Word and element location rows
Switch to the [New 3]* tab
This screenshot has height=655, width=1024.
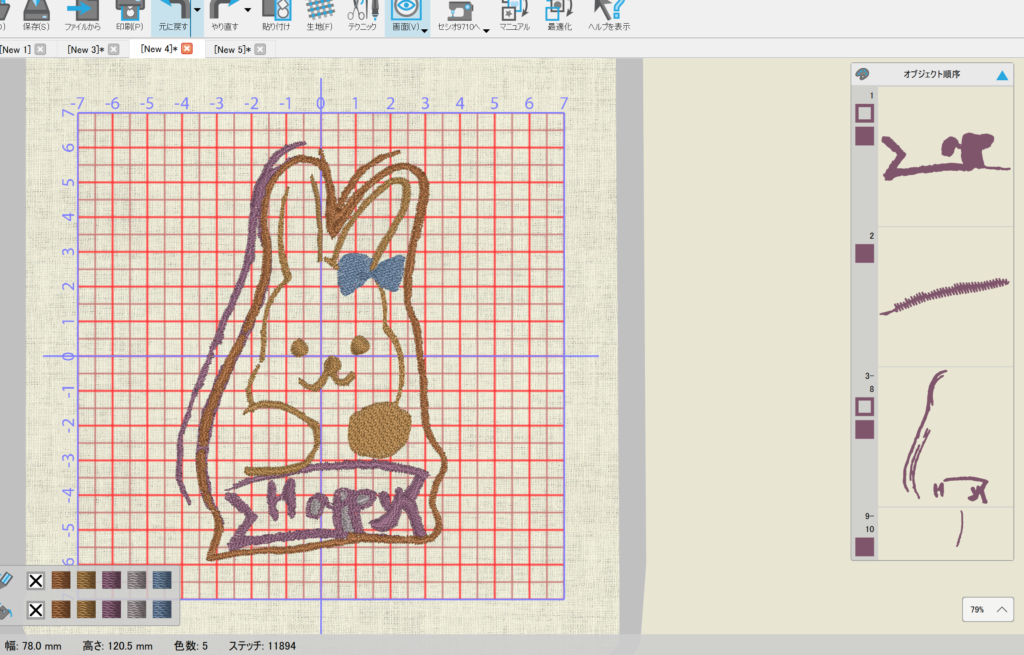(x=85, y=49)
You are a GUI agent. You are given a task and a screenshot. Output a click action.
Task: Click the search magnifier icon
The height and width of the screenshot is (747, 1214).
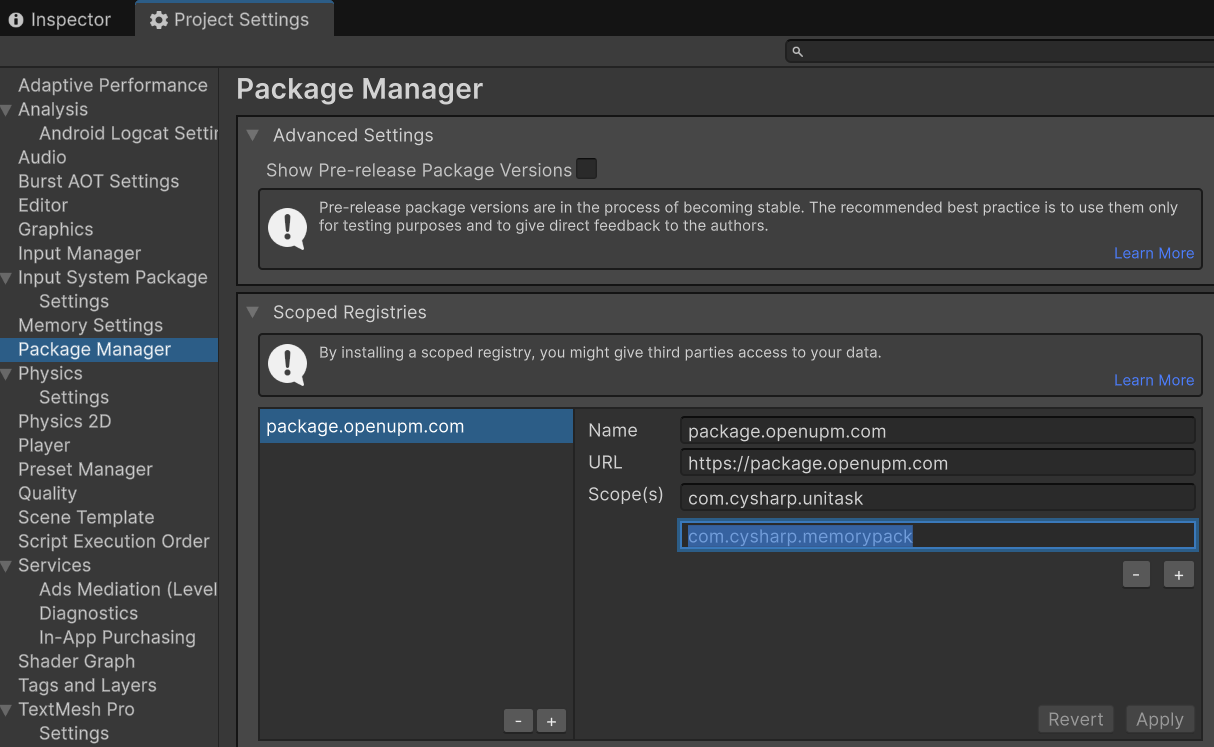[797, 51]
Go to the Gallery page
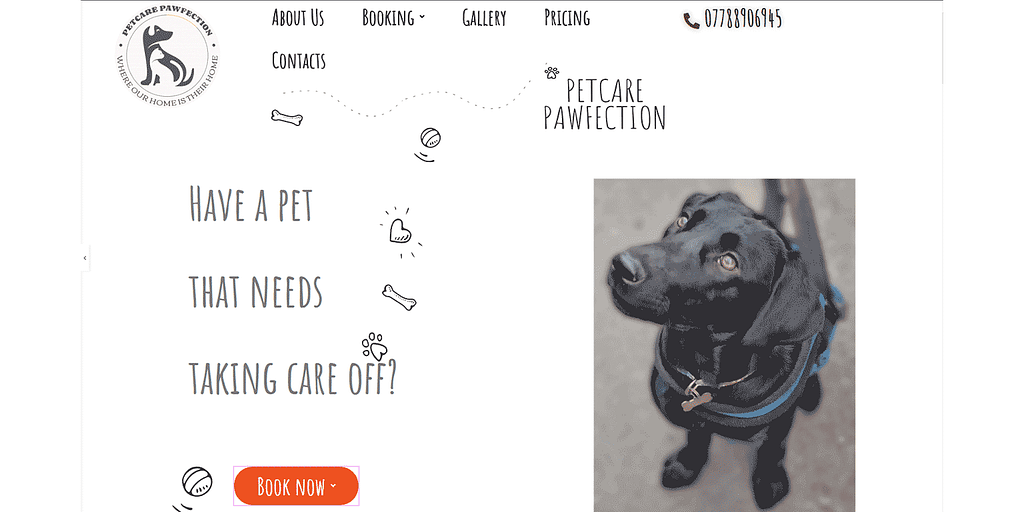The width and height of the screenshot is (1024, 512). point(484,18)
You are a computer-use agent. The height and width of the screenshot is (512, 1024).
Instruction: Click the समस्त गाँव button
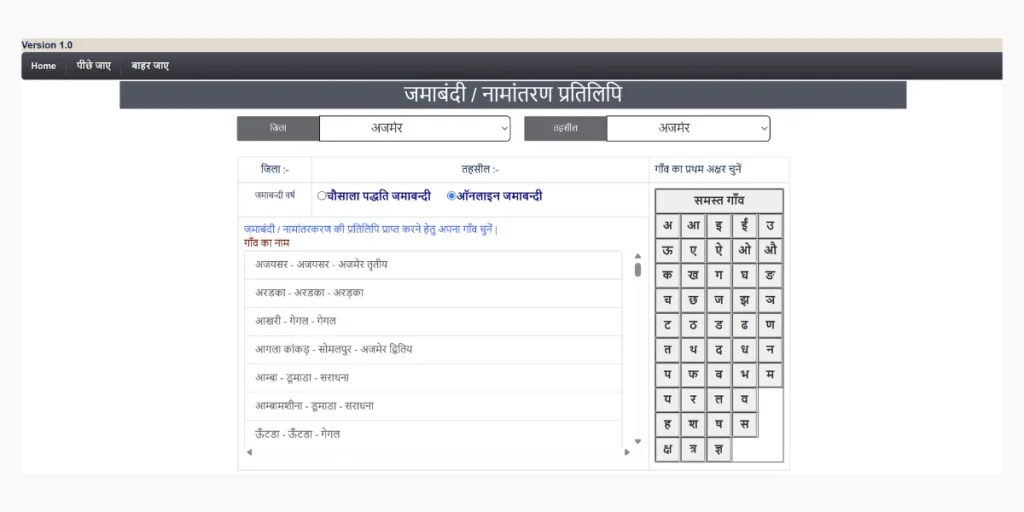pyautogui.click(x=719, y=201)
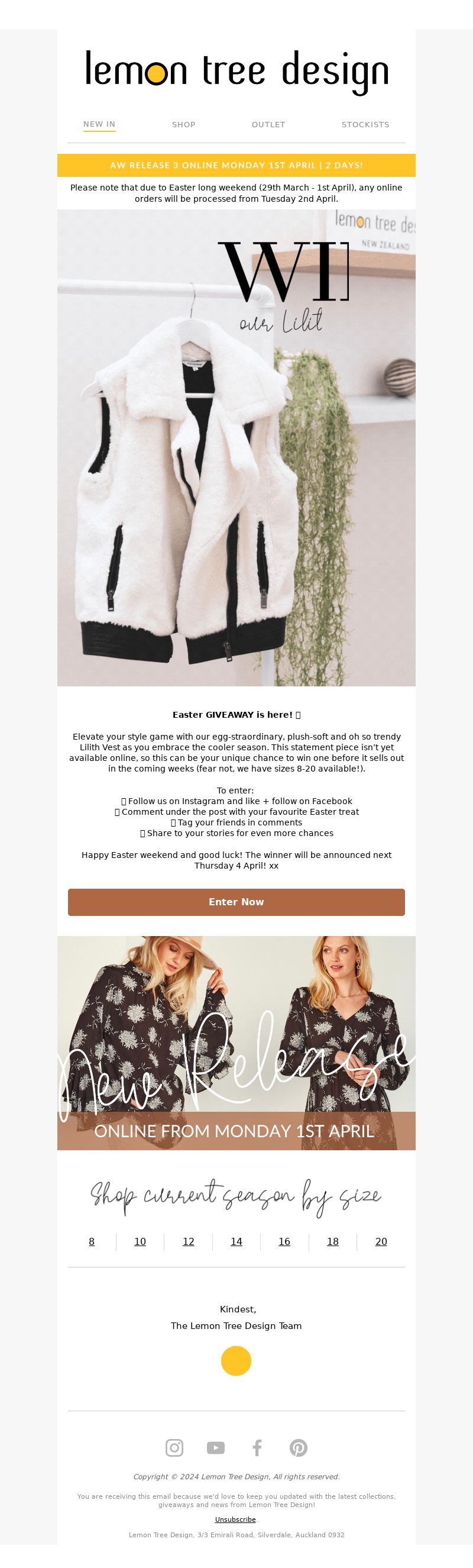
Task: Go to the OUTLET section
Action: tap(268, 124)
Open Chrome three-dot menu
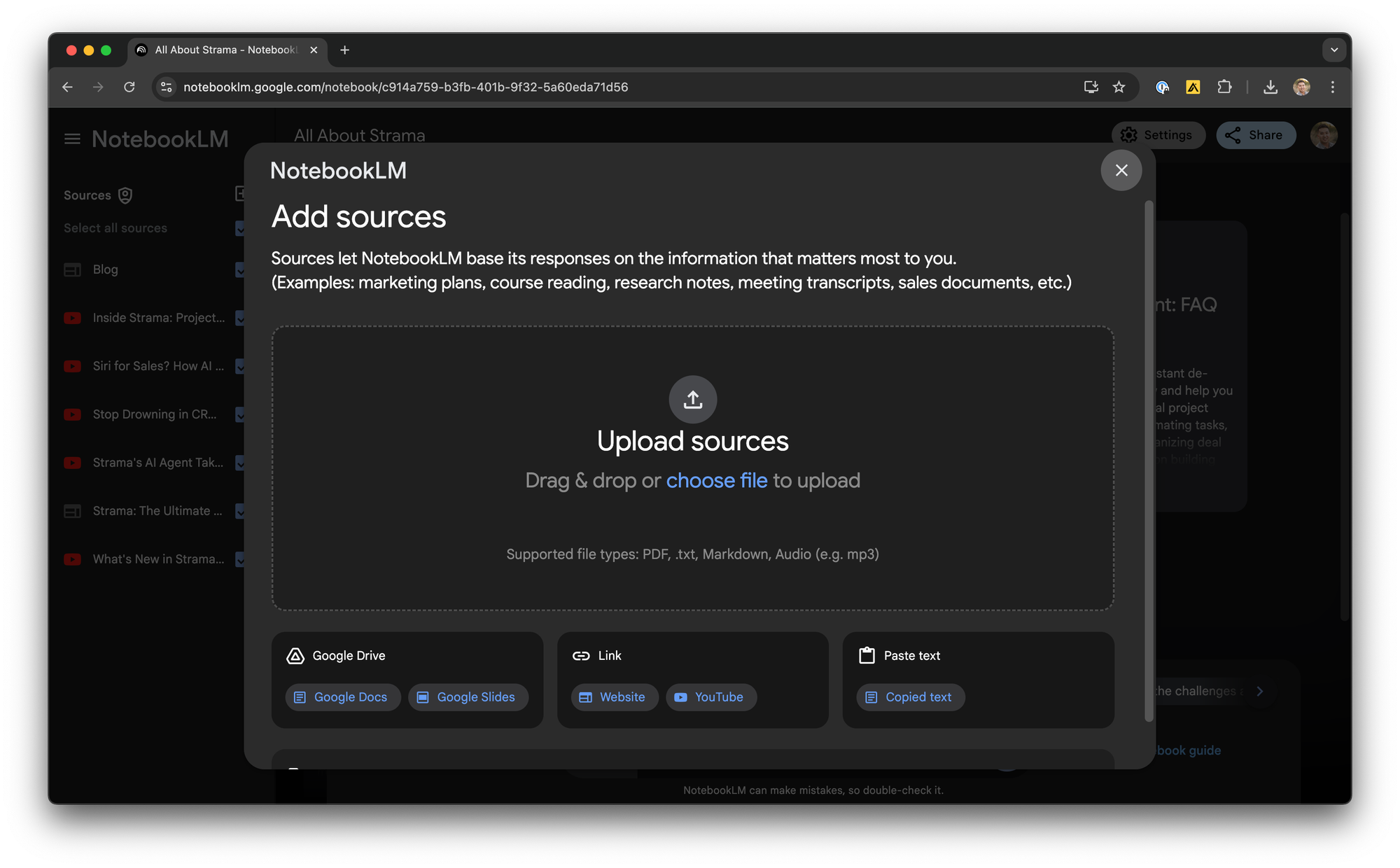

WHAT THE TASK ASKS =>
Reproduce every line of the rows above word for word, leaving out the pictures.

REPLY TO THE TASK =>
Switch to the [New 3]* tab
This screenshot has height=655, width=1024.
(x=85, y=49)
You are a GUI agent. You are given a task and a screenshot. Output a click action.
Task: Click the search magnifier icon
The height and width of the screenshot is (747, 1214).
[797, 51]
Go to the Gallery page
The width and height of the screenshot is (1024, 512). point(484,18)
You are a computer-use agent. The height and width of the screenshot is (512, 1024).
Instruction: Click the समस्त गाँव button
pyautogui.click(x=719, y=201)
Task: Go to the OUTLET section
Action: tap(268, 124)
Open Chrome three-dot menu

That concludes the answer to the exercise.